Questions: Comparative Phylogenetic Methods for Evolutionary Analysis
5 questions to test your understanding
Score: 0 / 5
Question 1 Multiple Choice
A biologist collects brain size and body size data from 200 mammal species and runs a standard regression, finding a strong positive correlation. A reviewer argues the analysis is statistically flawed. What is the most likely objection?
AThe sample size of 200 is too large, inflating the apparent statistical significance
BBrain size and body size are not on comparable measurement scales for regression analysis
CSpecies share evolutionary history through common descent, so they are not statistically independent observations — including many closely related species inflates the apparent sample size without adding independent evidence
DA regression cannot be used for biological data; only ANOVA is appropriate for cross-species comparisons
Regression assumes data points are independent observations. Species are not independent: closely related species share a common ancestor who may have already had the trait, so including 20 primate species is not like having 20 independent tests — it largely re-measures the same evolutionary event multiple times. Phylogenetically independent contrasts solve this by measuring trait changes at branching points, each of which represents one genuinely independent evolutionary divergence.
Question 2 Multiple Choice
Two researchers test whether species that evolve bright coloration also evolve toxicity. Researcher A plots 80 species and finds a significant correlation. Researcher B transforms the data into phylogenetically independent contrasts and re-runs the analysis. Whose approach is more statistically valid?
AResearcher A's, because more raw data points provide greater statistical power and more accurate estimates
BResearcher B's, because PICs measure genuinely independent evolutionary events rather than species that may share ancestral traits through common descent
CBoth are equally valid because large sample sizes automatically correct for phylogenetic non-independence
DNeither, because hypotheses about correlated evolution cannot be tested with statistical methods
PICs transform species comparisons into contrasts measured at each node of the phylogeny — at each branching point, the contrast between sister lineages represents one genuinely independent evolutionary event. Researcher A's raw species plot may have pseudo-replication: if all toxic-and-bright species are closely related, the apparent pattern may reflect a single ancestor that evolved both traits, not many independent co-evolutions of brightness and toxicity.
Question 3 True / False
Including 20 primate species in a cross-species dataset provides 20 independent data points for testing an evolutionary hypothesis, equivalent in statistical value to 20 data points from distantly unrelated species.

__Tasks and exercises__
**1.** Reproduce the portion of the phylogenetic methods quiz starting at "Questions: Comparative Phylogenetic" and ending at "most likely objection?".
**2.** Pick up the phylogenetic methods quiz after its last line and keep writing it.

__Supplied material__
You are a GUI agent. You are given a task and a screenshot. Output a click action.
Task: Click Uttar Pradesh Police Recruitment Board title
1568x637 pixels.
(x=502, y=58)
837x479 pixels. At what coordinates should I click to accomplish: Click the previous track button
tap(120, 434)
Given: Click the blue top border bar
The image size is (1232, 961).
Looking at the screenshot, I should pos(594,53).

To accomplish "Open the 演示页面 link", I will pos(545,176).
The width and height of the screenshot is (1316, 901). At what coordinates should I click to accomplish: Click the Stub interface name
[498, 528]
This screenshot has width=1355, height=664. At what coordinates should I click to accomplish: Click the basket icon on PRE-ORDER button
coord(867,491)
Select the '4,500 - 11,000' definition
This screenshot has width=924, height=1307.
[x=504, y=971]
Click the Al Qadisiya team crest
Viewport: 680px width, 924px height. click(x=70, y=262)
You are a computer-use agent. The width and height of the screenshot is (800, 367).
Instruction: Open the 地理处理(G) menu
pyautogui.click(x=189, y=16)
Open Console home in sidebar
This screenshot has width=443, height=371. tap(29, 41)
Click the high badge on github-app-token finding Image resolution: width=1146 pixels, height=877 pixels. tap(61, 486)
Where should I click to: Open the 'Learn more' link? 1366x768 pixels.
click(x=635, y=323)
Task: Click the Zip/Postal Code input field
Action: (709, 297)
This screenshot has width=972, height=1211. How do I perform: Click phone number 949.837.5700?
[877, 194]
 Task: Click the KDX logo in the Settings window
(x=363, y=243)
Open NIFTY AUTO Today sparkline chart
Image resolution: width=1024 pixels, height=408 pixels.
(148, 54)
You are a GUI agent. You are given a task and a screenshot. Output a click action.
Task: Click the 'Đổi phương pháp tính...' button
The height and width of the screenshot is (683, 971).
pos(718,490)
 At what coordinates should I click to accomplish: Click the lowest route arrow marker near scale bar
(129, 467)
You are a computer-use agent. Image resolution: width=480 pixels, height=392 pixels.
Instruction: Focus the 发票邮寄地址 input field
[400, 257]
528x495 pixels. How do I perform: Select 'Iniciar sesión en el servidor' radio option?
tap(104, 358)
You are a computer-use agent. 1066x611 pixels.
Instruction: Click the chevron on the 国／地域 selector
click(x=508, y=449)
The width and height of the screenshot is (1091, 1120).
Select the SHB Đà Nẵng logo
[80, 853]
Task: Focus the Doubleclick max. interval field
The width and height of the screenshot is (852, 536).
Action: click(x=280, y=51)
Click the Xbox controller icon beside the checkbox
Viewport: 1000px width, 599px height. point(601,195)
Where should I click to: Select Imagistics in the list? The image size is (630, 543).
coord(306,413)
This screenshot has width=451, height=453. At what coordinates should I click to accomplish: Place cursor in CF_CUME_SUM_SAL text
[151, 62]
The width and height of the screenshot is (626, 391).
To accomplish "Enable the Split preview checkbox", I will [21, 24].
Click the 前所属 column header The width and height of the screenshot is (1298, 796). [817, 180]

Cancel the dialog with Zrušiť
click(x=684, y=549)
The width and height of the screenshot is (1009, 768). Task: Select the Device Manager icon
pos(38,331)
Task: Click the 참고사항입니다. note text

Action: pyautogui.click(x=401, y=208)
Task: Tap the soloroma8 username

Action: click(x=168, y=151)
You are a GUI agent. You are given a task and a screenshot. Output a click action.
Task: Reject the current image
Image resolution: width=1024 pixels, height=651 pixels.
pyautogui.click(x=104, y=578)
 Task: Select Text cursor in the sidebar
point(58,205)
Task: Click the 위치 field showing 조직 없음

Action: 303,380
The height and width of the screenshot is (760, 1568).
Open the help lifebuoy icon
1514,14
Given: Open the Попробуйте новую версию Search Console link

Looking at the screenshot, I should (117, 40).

__Answers to each task__
**1.**
Questions: Comparative Phylogenetic Methods for Evolutionary Analysis
5 questions to test your understanding
Score: 0 / 5
Question 1 Multiple Choice
A biologist collects brain size and body size data from 200 mammal species and runs a standard regression, finding a strong positive correlation. A reviewer argues the analysis is statistically flawed. What is the most likely objection?

**2.**
TTrue
FFalse
Answer: False
Primates share a recent common ancestor, so much of their similarity reflects inherited ancestral traits rather than 20 independent evolutionary outcomes. Including them inflates apparent sample size without adding proportional statistical independence. PICs correct for this by measuring contrasts at branching points — each branching event represents one independent evolutionary comparison, regardless of how many species subsequently descended from those lineages.
Question 4 True / False
Phylogenetic signal quantifies how much of the variation in a trait is predicted by evolutionary history; a trait with high phylogenetic signal is one where close relatives tend to resemble each other more than expected by chance.
TTrue
FFalse
Answer: True
High phylogenetic signal (reflected in high Pagel's λ or Blomberg's K) means the trait distribution across the tree is well-predicted by phylogenetic relatedness — close relatives are more similar than distant relatives, beyond what would be expected if the trait evolved independently of ancestry. This suggests evolutionary conservatism, heritable constraints, or common ancestral origins for the trait, rather than trait values being driven primarily by current ecology independently of ancestry.
Question 5 Short Answer
Why do two closely related primate species provide less independent evidence for an evolutionary hypothesis than two distantly related mammalian lineages? What do phylogenetically independent contrasts do to address this?
Think about your answer, then reveal below.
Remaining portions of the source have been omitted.